Resuming the order of the discussion, which was indicated in the previous book, from marriage and birth we proceed to education in the seventh book. Education is to begin at or rather before birth; to be continued for a time by mothers and nurses under the supervision of the state; finally, to comprehend music and gymnastics. Under music is included reading, writing, playing on the lyre, arithmetic, geometry, and a knowledge of astronomy sufficient to preserve the minds of the citizens from impiety in after-life. Gymnastics are to be practised chiefly with a view to their use in war. The discussion of education, which was lightly touched upon in Book ii, is here completed.

The eighth book contains regulations for civil life, beginning with festivals, games, and contests, military exercises and the like. On such occasions Plato seems to see young men and maidens meeting together, and hence he is led into discussing the relations of the sexes, the evil consequences which arise out of the indulgence of the passions, and the remedies for them. Then he proceeds to speak of agriculture, of arts and trades, of buying and selling, and of foreign commerce.

The remaining books of the Laws, ix-xii, are chiefly concerned with criminal offences. In the first class are placed offences against the Gods, especially sacrilege or robbery of temples: next follow offences against the state,—conspiracy, treason, theft. The mention of thefts suggests a distinction between voluntary and involuntary, curable and incurable offences. Proceeding to the greater crime of homicide, Plato distinguishes between mere homicide, manslaughter, which is partly voluntary and partly involuntary, and murder, which arises from avarice, ambition, fear. He also enumerates murders by kindred, murders by slaves, wounds with or without intent to kill, wounds inflicted in anger, crimes of or against slaves, insults to parents. To these, various modes of purification or degrees of punishment are assigned, and the terrors of another world are also invoked against them.

At the beginning of Book x, all acts of violence, including sacrilege, are summed up in a single law. The law is preceded by an admonition, in which the offenders are informed that no one ever did an unholy act or said an unlawful word while he retained his belief in the existence of the Gods; but either he denied their existence, or he believed that they took no care of man, or that they might be turned from their course by sacrifices and prayers. The remainder of the book is devoted to the refutation of these three classes of unbelievers, and concludes with the means to be taken for their reformation, and the announcement of their punishments if they continue obstinate and impenitent.

The eleventh book is taken up with laws and with admonitions relating to individuals, which follow one another without any exact order. There are laws concerning deposits and the finding of treasure; concerning slaves and freedmen; concerning retail trade, bequests, divorces, enchantments, poisonings, magical arts, and the like. In the twelfth book the same subjects are continued. Laws are passed concerning violations of military discipline, concerning the high office of the examiners and their burial; concerning oaths and the violation of them, and the punishments of those who neglect their duties as citizens.

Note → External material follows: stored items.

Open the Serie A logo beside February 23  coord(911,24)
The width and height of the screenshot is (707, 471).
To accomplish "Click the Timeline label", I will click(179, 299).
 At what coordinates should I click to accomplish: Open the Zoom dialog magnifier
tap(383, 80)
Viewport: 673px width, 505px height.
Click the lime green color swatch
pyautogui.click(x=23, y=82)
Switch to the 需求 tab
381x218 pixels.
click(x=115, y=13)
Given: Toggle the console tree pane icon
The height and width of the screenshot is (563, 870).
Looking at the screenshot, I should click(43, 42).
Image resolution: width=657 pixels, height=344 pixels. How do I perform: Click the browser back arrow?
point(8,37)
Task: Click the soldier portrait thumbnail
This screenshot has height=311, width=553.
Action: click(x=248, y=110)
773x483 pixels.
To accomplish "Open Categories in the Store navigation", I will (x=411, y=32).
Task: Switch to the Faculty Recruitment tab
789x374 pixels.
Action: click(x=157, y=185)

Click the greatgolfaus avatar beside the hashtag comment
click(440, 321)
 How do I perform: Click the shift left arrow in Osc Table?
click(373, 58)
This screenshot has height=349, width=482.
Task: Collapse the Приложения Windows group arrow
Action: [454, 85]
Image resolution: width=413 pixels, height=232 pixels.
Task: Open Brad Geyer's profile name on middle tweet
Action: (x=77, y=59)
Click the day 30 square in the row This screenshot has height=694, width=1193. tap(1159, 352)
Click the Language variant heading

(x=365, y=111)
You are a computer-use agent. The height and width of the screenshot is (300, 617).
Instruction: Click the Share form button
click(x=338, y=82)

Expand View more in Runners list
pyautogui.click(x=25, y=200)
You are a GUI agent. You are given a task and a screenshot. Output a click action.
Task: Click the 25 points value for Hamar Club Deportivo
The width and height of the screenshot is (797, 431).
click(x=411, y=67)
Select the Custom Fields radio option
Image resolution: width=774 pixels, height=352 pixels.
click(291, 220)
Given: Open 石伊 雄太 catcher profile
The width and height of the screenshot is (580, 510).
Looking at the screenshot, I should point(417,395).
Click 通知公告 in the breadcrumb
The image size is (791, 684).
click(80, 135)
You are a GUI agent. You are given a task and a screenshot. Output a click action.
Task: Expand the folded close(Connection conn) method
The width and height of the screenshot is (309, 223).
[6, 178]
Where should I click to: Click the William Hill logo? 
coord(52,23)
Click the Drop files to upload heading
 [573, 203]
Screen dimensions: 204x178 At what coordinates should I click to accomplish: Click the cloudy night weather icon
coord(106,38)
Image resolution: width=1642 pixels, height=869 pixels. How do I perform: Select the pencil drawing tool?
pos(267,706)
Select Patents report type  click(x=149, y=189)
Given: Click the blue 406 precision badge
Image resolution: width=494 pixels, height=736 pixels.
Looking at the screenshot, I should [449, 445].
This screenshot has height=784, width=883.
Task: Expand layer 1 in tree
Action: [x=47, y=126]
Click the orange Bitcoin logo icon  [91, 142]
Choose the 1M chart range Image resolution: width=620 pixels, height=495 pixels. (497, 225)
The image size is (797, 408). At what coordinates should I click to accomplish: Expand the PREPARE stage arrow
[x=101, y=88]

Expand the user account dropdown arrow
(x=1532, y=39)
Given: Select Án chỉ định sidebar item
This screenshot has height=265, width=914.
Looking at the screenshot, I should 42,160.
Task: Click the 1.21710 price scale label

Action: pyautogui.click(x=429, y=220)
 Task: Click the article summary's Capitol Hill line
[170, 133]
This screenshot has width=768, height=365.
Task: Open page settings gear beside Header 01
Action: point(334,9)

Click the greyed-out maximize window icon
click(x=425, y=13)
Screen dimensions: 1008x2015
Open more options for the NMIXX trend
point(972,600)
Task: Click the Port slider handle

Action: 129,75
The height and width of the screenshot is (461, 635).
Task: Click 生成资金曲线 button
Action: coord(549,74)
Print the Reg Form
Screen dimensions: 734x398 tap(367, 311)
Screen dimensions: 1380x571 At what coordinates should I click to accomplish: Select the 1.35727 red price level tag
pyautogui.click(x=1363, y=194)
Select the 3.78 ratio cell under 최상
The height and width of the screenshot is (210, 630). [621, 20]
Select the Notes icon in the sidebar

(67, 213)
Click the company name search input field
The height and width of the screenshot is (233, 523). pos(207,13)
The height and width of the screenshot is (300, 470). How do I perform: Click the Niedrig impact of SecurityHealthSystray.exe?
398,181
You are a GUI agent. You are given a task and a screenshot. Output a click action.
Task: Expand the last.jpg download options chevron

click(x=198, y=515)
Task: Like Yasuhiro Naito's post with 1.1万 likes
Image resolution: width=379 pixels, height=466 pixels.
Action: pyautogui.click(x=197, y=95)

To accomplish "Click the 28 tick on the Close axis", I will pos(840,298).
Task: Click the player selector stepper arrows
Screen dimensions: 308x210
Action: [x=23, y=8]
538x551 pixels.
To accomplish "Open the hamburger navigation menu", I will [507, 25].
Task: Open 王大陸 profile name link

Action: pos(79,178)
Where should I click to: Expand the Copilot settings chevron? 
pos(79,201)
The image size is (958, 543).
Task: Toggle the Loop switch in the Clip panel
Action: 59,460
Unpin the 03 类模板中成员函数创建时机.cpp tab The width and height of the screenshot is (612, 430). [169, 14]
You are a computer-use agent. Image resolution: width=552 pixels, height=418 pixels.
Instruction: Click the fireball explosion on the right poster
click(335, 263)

Foreign travel is then discussed, and the permission to be accorded to citizens of journeying in foreign parts; the strangers who may come to visit the city are also spoken of, and the manner in which they are to be received. Laws are added respecting sureties, searches for property, right of possession by prescription, abduction of witnesses, theatrical competition, waging of private warfare, and bribery in offices. Rules are laid down respecting taxation, respecting economy in sacred rites, respecting judges, their duties and sentences, and respecting sepulchral places and ceremonies. Here (at p. 960) the Laws end. Lastly, a Nocturnal Council is instituted for the preservation of the state, consisting of older and younger members, who are to exhibit in their lives that virtue which is the basis of the state, to know the one in many, and to be educated in divine and every other kind of knowledge which will enable them to fulfil their office.

III. The style of the Laws differs in several important respects from that of the other dialogues of Plato: (1) in the want of character, power, and lively illustration; (2) in the frequency of mannerisms (cp. Introd. to the Philebus, sub init.); (3) in the form and rhythm of the sentences; (4) in the use of words. On the other hand, there are many passages (5) which are characterized by a sort of ethical grandeur; and (6) in which, perhaps, a greater insight into human nature, and a greater reach of practical wisdom is shown, than in any other of Plato’s writings.

1. The discourse of the three old men is described by themselves as an old man’s game of play (vi. 769 A). Yet there is little of the liveliness of a game in their mode of treating the subject. They do not throw the ball to and fro, but two out of the three are listeners to the third, who is constantly asserting his superior wisdom and opportunities of knowledge (i. 639 D, E), and apologizing (not without reason) for his own want of clearness of speech. He will ‘carry them over the stream’ (x. 892 D foll.); he will answer for them when the argument is beyond their comprehension; he is afraid of their ignorance of mathematics, and thinks that gymnastic is likely to be more intelligible to them;—he has repeated his words several times, and yet they cannot understand him (ii. 664 D). The subject did not properly take the form of dialogue, and also the literary vigour of Plato had passed away. The old men speak as they might be expected to speak, and in this there is a touch of dramatic truth. Plato has given the Laws that form or want of form which indicates the failure of natural power. There is no regular plan—none of that consciousness of what has preceded and what is to follow, which makes a perfect style,—but there are several attempts at a plan; the argument is ‘pulled up’ (iii. 701 C, D), and frequent explanations are offered why a particular topic was introduced (iv. 713 B).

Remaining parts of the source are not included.